D’autres voisins racontent une “situation pas facile du tout”, Esteban étant exposé aux fortes chaleurs en été et aux températures glaciales de l’hiver. “Je me demande vraiment comment il fait pour tenir”, questionne Samira, employée d’une entreprise qui jouxte la résidence, qui rappelle qu’il “souffre le martyre” en raison de ses blessures. “Il a beaucoup de courage. Il arrive à garder le moral. Je pense que beaucoup auraient abandonné à sa place. Parce qu’on est juste en train de le regarder crever”, abonde un de ses collègues. 

“Les autorités se renvoient la balle”

Depuis qu’il a annoncé qu’il mène une grève de la faim, Esteban Gonzalez a pu échanger avec les services municipaux. “Mais pendant des mois et des mois, ils n’ont rien fait”, déplore l’intéressé.
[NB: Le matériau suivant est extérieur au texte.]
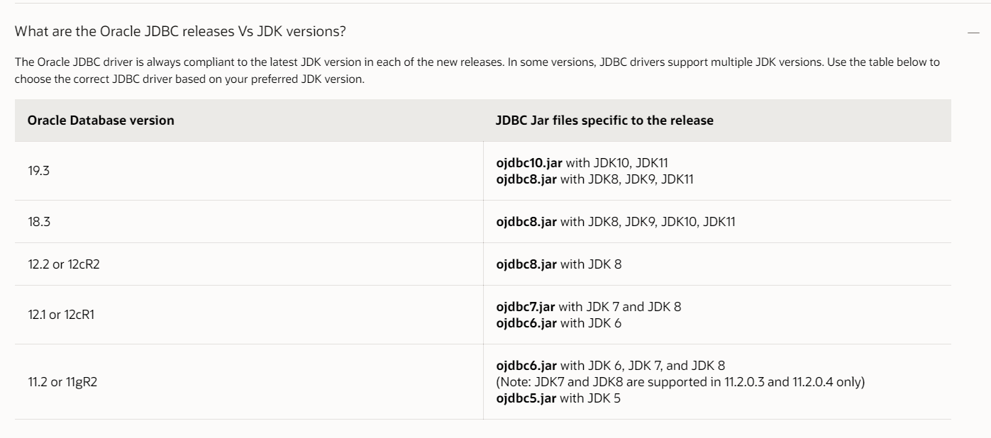Click the 'Oracle Database version' column header
Screen dimensions: 991x438
(101, 120)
Ce mercredi, une voiture blanche siglée de la mairie de Toulouse avec à son bord deux médiateurs de l’AMI (Action médiation insertion) apparaît dans l’allée de la résidence. Ils se font reconnaître et indiquent être venus apporter des bouteilles d’eau à Esteban, qu’il décline. “Je suis là presque tous les jours dès 8h du matin et parfois après 8h du soir. Je ne suis pas parti en vacances et je n’ai vu personne avant cette semaine”, souligne un passant qui travaille dans le quartier. 
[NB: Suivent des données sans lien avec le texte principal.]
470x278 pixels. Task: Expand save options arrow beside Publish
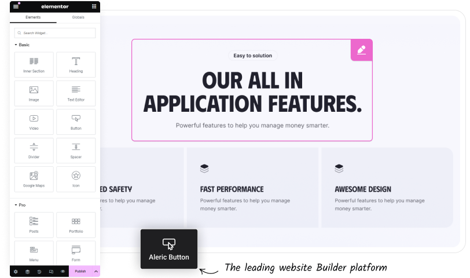tap(96, 271)
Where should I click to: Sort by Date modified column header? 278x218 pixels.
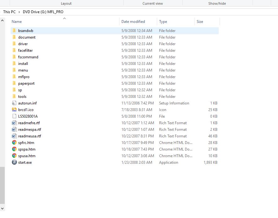pos(133,22)
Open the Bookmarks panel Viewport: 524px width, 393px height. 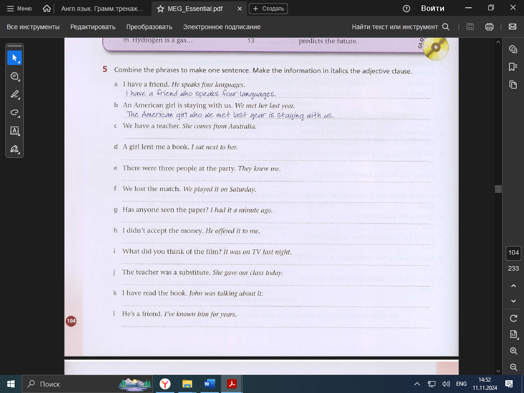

Contactée à ce sujet mercredi, la mairie de Toulouse affirme ce jeudi suivre Esteban Gonzalez "depuis un moment", notamment à travers l'EMSS, l'équipe mobile sociale et de santé. D'après les informations de la municipalité, une place dans un centre d'hébergement d'urgence devrait être trouvée à Esteban Gonzalez d'ici le mois de septembre. La préfecture, gestionnaire du 115, précise de son côté qu’elle s’est “saisie du dossier”, rappelant une rencontre entre le préfet Etienne Guyot et les représentants associatifs engagés dans la lutte contre le sans-abrisme en date de juin dernier.  "J'ai contacté tout le monde et de toutes les façons les autorités se renvoient la balle. Rien n'avance parce qu'il n'y a aucune coordination dans ce dossier", commente, amer, Michel Folch.
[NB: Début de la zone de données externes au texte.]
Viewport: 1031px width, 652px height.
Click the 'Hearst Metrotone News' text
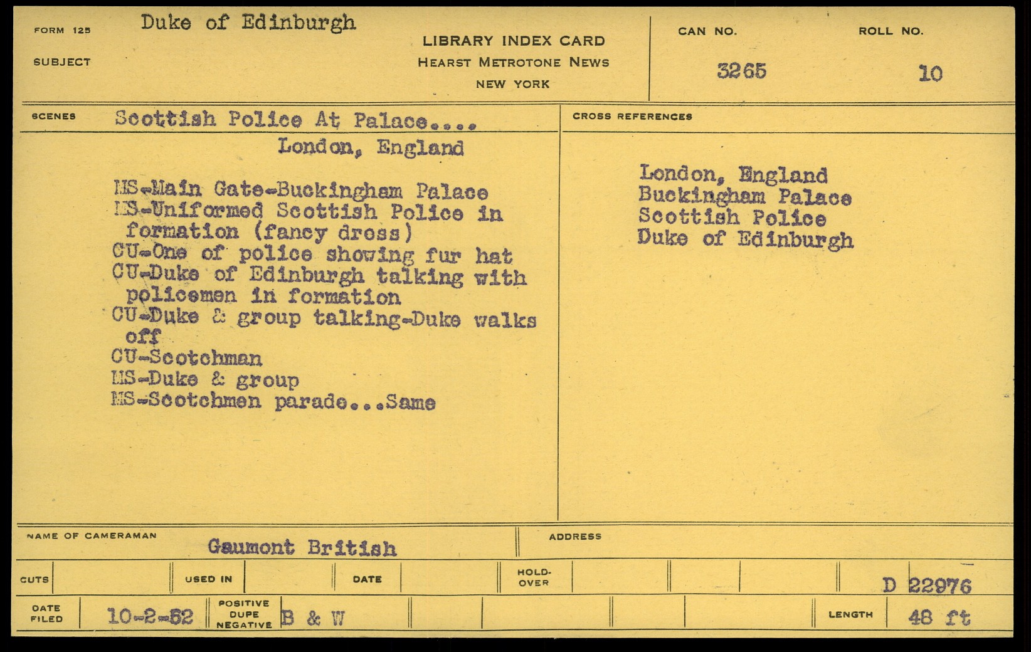[x=513, y=63]
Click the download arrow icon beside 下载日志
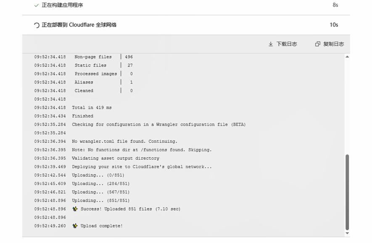372x243 pixels. [271, 44]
Comme il tient à le préciser, l’une des seules raisons qui pousse Esteban Gonzalez à témoigner, c’est son chien Buddha. Cet husky sibérien de deux ans et demi aux yeux bleus est devenu son plus fidèle compagnon d’infortune. “Il s’en occupe très bien. Il est très doué avec les animaux. C’est même lui qui m’a aidé à élever mon berger belge quand je l’ai eu”,  raconte Raphaël, un habitant de la résidence. “Aujourd’hui, nos chiens sont les meilleurs amis du monde”.  “Moi je n’ai plus rien à perdre. Mais je veux quand même me battre encore un peu pour Buddha. Parce que si je meurs il n'y aura plus personne pour s’occuper de lui”, achève Esteban Gonzalez.